Certified SOC Analyst (CSA v2) — Question 5

Daniel Clark, a cybersecurity specialist working in the Cloud SOC for a government agency, is responsible for ensuring secure access to cloud applications while maintaining compliance with regulatory frameworks. His team needs a security solution that can enforce access policies to prevent unauthorized access to cloud based applications, monitor and restrict data sharing within SaaS, PaaS, and IaaS environments, ensure compliance with government regulations for data security and privacy, and apply security controls to prevent sensitive data exposure in the cloud.
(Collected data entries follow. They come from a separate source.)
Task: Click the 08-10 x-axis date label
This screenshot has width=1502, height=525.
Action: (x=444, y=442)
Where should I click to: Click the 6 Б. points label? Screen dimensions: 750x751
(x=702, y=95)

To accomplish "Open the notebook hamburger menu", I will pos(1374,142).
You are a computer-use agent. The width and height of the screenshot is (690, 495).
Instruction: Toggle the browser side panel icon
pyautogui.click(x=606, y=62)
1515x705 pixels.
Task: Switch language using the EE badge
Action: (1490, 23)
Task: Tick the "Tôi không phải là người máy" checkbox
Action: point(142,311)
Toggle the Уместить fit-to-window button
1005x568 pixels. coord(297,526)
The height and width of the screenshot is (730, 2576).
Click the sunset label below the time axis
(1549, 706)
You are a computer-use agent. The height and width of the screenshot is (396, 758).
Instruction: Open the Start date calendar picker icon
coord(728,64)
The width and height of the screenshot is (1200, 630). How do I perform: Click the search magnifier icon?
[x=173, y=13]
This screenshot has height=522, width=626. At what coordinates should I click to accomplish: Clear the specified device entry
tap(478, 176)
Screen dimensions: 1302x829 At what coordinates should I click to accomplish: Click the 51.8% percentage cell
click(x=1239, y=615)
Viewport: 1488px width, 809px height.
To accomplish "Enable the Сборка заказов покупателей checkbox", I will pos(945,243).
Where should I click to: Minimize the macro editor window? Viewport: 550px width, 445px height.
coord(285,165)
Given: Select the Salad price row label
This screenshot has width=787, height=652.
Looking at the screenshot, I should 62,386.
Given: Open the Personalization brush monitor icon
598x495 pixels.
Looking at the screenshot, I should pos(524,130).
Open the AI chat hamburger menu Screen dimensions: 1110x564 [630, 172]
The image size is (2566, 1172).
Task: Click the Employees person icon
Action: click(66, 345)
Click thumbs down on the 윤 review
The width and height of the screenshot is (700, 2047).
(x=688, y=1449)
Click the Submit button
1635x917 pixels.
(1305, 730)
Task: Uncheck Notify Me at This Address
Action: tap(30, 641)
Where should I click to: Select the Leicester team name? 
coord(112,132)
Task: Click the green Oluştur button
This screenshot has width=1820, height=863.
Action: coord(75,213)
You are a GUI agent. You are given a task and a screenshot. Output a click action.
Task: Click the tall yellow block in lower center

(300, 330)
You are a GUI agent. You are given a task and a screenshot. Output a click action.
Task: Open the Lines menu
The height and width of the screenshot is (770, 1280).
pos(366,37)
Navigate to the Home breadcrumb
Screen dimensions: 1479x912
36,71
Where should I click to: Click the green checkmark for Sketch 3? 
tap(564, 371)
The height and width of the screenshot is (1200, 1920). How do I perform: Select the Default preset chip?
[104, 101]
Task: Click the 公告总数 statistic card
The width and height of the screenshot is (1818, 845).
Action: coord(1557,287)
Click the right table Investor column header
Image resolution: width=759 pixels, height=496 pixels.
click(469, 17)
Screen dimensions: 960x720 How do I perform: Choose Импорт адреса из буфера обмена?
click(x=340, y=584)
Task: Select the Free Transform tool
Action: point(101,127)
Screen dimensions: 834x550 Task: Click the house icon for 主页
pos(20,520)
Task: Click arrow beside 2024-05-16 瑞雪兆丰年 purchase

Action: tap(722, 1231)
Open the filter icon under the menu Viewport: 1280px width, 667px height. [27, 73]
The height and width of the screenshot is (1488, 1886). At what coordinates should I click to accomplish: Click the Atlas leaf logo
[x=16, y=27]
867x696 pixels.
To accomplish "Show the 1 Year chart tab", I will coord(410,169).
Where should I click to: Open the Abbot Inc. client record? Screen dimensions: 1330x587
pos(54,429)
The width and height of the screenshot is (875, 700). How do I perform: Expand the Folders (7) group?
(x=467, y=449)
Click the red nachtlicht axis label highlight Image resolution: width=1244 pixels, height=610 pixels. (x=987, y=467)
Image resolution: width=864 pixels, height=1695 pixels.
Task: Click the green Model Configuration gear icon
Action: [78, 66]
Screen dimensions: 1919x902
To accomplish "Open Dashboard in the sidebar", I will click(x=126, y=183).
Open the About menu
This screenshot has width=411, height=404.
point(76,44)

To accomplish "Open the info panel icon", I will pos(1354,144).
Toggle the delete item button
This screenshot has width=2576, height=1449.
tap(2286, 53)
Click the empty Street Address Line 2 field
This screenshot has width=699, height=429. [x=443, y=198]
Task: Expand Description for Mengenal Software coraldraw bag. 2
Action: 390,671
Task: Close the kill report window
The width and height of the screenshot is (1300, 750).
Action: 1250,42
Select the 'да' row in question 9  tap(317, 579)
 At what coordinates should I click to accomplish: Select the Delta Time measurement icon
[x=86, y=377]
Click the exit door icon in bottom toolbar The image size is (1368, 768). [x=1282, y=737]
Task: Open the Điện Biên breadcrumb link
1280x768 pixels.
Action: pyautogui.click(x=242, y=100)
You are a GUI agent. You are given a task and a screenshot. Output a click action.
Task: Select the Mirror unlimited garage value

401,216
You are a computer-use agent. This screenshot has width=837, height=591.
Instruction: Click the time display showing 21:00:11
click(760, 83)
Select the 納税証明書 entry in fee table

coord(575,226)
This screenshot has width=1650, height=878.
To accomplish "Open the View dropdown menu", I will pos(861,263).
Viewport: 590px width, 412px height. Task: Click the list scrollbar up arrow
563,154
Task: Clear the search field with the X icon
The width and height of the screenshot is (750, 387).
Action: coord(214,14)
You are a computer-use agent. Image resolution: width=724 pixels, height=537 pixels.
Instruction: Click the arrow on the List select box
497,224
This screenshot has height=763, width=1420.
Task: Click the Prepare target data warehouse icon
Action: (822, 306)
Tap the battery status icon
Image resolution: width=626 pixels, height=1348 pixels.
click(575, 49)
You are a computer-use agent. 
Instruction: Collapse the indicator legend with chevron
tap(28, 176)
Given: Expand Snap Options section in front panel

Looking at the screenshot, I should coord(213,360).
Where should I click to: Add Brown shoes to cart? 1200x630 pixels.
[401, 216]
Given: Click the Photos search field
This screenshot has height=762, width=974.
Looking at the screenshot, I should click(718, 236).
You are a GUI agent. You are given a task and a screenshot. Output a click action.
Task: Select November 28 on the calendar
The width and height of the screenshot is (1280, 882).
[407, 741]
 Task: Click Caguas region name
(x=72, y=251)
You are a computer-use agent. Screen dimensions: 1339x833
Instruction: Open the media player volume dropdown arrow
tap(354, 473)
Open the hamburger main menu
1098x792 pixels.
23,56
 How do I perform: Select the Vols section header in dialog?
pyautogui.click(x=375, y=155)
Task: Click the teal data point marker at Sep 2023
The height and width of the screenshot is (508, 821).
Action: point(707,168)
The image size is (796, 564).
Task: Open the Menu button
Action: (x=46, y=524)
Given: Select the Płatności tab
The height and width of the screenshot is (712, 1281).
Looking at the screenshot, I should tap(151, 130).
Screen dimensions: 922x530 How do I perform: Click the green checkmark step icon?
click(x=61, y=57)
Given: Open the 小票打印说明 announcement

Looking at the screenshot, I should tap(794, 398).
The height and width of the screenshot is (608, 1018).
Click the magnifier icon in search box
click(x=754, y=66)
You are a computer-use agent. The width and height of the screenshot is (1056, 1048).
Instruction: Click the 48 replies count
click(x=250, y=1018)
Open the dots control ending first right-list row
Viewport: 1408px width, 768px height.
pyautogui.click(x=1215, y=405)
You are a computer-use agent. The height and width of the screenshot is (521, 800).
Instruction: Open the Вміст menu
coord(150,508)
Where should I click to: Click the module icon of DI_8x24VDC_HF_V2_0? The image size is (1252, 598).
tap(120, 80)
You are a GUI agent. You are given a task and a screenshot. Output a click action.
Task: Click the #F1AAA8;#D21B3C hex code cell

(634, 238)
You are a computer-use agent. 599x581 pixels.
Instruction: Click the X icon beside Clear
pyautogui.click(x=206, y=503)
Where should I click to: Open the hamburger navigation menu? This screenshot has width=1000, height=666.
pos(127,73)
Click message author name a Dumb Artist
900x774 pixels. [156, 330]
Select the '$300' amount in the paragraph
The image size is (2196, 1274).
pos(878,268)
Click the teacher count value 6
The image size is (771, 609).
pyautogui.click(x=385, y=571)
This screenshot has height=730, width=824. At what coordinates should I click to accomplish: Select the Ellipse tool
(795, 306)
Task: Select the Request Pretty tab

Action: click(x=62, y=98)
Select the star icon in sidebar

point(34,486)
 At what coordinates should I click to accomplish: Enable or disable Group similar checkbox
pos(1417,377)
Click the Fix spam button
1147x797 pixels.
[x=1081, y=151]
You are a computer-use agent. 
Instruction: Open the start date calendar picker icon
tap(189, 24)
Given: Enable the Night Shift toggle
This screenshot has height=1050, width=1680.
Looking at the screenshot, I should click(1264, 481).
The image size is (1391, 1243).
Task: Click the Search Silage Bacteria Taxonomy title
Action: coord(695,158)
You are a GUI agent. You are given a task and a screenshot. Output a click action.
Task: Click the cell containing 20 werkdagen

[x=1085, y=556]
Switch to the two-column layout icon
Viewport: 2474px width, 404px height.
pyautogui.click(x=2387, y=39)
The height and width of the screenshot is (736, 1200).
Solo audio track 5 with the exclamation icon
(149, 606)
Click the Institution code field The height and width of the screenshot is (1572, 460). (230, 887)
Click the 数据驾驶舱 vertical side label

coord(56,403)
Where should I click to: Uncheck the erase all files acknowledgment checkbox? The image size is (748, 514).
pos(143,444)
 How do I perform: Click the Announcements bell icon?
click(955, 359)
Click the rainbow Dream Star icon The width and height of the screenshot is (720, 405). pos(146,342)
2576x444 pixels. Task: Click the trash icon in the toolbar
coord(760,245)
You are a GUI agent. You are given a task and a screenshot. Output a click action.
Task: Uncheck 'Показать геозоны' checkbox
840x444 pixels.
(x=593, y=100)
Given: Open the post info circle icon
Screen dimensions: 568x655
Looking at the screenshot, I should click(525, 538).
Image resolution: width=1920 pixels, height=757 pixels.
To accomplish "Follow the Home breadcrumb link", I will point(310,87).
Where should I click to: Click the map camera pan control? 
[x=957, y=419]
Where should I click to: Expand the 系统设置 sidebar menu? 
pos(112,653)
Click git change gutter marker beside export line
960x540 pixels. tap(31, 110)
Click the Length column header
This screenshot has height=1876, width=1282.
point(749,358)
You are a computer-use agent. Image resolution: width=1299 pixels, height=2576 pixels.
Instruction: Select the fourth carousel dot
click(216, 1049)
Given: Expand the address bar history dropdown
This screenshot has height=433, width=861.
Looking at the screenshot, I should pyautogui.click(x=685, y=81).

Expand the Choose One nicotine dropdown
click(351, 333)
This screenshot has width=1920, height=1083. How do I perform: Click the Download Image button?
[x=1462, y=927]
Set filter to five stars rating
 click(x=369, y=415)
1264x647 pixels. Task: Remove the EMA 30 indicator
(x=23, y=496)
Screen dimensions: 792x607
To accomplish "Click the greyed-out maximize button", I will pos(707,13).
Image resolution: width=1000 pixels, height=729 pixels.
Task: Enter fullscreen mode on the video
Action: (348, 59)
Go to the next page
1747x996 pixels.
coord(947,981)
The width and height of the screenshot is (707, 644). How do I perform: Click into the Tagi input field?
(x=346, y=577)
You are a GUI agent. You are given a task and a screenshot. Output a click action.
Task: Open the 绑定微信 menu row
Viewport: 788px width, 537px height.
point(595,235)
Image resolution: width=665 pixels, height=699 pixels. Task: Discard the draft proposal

To achieve these objectives, the team has implemented a security technology that governs control over cloud resources, applies security policies, and protects sensitive cloud-stored data. Which Cloud SOC technology is Daniel’s team using?

Answer options

• A. Cloud Security Posture Management
• B. Cloud-native anomaly detection
• C. Cloud Workload Protection Platform
• D. Cloud Access Security Broker

Correct answer: D

Explanation

The correct answer is D, Cloud Access Security Broker, as it specifically focuses on enforcing access policies, monitoring data sharing, and ensuring compliance with security regulations in cloud environments. Options A, B, and C do not provide the same level of control over access and data sharing that is needed for the outlined responsibilities.